== Data to examine
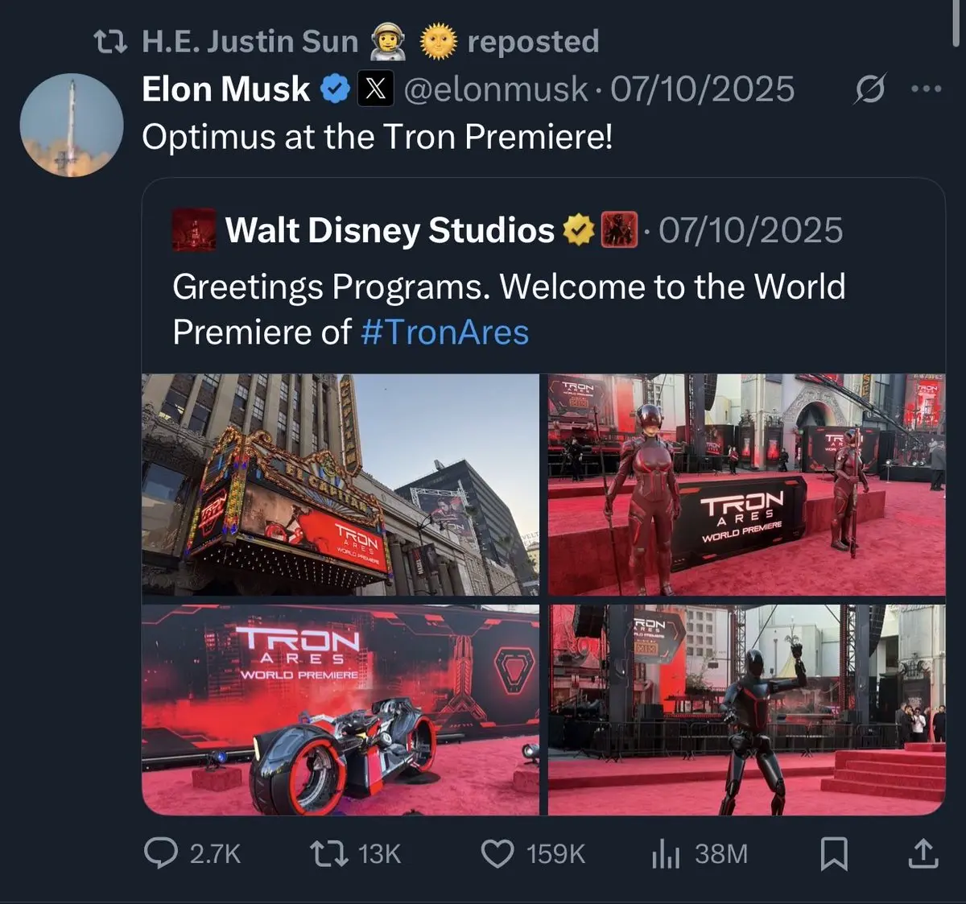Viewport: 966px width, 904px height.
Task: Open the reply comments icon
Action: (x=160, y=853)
====
== Data to examine
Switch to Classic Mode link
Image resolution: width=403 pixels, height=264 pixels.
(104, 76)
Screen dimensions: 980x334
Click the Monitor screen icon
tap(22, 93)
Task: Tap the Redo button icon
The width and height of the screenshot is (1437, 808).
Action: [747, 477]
====
== Data to examine
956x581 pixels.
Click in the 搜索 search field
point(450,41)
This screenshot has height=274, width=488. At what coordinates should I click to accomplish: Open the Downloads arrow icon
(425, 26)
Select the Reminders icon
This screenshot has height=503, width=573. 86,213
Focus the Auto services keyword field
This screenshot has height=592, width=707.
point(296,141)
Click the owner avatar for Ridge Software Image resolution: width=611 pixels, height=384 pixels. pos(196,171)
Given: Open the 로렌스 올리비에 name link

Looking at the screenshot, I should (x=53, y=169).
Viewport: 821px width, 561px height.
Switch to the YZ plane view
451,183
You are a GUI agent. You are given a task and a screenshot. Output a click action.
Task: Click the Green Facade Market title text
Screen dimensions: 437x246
====
--- What needs to be done ---
Among the entries above, copy exactly only the lines starting with the one containing "You are a GUI" and going through the one containing "Screen dimensions: 437x246", both ends included.

--- Answer to this task ---
You are a GUI agent. You are given a task and a screenshot. Output a click action.
Task: Click the Green Facade Market title text
Screen dimensions: 437x246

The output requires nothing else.